Work to complete: Could you return the whole listing exactly?

----- Material shown -----

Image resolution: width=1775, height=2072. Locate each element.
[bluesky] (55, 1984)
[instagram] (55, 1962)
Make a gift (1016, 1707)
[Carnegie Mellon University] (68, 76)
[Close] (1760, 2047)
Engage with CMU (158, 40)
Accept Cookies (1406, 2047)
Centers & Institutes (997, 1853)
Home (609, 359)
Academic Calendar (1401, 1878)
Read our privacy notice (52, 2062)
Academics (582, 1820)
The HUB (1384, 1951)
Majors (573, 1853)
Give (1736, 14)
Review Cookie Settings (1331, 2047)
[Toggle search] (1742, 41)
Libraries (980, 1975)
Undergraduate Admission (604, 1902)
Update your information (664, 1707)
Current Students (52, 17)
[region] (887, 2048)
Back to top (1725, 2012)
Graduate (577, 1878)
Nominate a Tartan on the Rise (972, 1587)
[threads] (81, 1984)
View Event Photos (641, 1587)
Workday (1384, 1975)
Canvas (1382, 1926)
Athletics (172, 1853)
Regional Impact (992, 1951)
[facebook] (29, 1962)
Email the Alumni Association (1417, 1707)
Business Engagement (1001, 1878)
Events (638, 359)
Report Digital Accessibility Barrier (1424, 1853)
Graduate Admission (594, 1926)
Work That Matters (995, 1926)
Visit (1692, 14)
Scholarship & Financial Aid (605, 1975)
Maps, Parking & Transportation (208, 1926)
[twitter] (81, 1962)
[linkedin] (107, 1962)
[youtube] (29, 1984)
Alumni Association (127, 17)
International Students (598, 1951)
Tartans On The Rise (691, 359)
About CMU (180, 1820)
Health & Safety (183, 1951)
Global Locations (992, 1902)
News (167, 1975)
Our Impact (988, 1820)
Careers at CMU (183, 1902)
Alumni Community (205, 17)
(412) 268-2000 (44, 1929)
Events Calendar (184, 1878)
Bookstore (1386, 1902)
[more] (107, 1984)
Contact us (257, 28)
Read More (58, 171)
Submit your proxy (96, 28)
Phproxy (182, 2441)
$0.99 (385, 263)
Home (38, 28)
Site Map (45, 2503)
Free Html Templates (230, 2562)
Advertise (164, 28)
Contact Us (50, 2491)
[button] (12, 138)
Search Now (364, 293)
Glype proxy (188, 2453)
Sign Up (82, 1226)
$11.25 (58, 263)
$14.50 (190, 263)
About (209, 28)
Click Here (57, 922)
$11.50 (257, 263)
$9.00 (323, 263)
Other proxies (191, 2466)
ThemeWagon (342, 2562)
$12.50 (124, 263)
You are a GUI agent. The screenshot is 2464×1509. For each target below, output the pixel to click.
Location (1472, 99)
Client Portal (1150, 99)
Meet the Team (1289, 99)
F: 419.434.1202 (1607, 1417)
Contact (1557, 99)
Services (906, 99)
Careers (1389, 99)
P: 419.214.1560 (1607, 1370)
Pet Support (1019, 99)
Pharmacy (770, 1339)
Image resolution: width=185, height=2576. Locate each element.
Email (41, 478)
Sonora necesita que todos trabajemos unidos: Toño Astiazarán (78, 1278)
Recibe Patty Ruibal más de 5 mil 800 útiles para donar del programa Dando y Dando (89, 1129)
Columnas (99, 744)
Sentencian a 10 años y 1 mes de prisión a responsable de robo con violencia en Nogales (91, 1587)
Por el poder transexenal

-----

Answer for the task:
Image resolution: width=1775, height=2072. Locate each element.
[bluesky] (55, 1984)
[instagram] (55, 1962)
Make a gift (1016, 1707)
[Carnegie Mellon University] (68, 76)
[Close] (1760, 2047)
Engage with CMU (158, 40)
Accept Cookies (1406, 2047)
Centers & Institutes (997, 1853)
Home (609, 359)
Academic Calendar (1401, 1878)
Read our privacy notice (52, 2062)
Academics (582, 1820)
The HUB (1384, 1951)
Majors (573, 1853)
Give (1736, 14)
Review Cookie Settings (1331, 2047)
[Toggle search] (1742, 41)
Libraries (980, 1975)
Undergraduate Admission (604, 1902)
Update your information (664, 1707)
Current Students (52, 17)
[region] (887, 2048)
Back to top (1725, 2012)
Graduate (577, 1878)
Nominate a Tartan on the Rise (972, 1587)
[threads] (81, 1984)
View Event Photos (641, 1587)
Workday (1384, 1975)
Canvas (1382, 1926)
Athletics (172, 1853)
Regional Impact (992, 1951)
[facebook] (29, 1962)
Email the Alumni Association (1417, 1707)
Business Engagement (1001, 1878)
Events (638, 359)
Report Digital Accessibility Barrier (1424, 1853)
Graduate Admission (594, 1926)
Work That Matters (995, 1926)
Visit (1692, 14)
Scholarship & Financial Aid (605, 1975)
Maps, Parking & Transportation (208, 1926)
[twitter] (81, 1962)
[linkedin] (107, 1962)
[youtube] (29, 1984)
Alumni Association (127, 17)
International Students (598, 1951)
Tartans On The Rise (691, 359)
About CMU (180, 1820)
Health & Safety (183, 1951)
Global Locations (992, 1902)
News (167, 1975)
Our Impact (988, 1820)
Careers at CMU (183, 1902)
Alumni Community (205, 17)
(412) 268-2000 (44, 1929)
Events Calendar (184, 1878)
Bookstore (1386, 1902)
[more] (107, 1984)
Contact us (257, 28)
Read More (58, 171)
Submit your proxy (96, 28)
Phproxy (182, 2441)
$0.99 (385, 263)
Home (38, 28)
Site Map (45, 2503)
Free Html Templates (230, 2562)
Advertise (164, 28)
Contact Us (50, 2491)
[button] (12, 138)
Search Now (364, 293)
Glype proxy (188, 2453)
Sign Up (82, 1226)
$11.25 (58, 263)
$14.50 (190, 263)
About (209, 28)
Click Here (57, 922)
$11.50 (257, 263)
$9.00 (323, 263)
Other proxies (191, 2466)
ThemeWagon (342, 2562)
$12.50 (124, 263)
You are a GUI agent. The screenshot is 2464×1509. For each target below, output the pixel to click.
Location (1472, 99)
Client Portal (1150, 99)
Meet the Team (1289, 99)
F: 419.434.1202 (1607, 1417)
Contact (1557, 99)
Services (906, 99)
Careers (1389, 99)
P: 419.214.1560 (1607, 1370)
Pet Support (1019, 99)
Pharmacy (770, 1339)
Image resolution: width=185, height=2576. Locate each element.
Email (41, 478)
Sonora necesita que todos trabajemos unidos: Toño Astiazarán (78, 1278)
Recibe Patty Ruibal más de 5 mil 800 útiles para donar del programa Dando y Dando (89, 1129)
Columnas (99, 744)
Sentencian a 10 años y 1 mes de prisión a responsable de robo con violencia en Nogales (91, 1587)
Por el poder transexenal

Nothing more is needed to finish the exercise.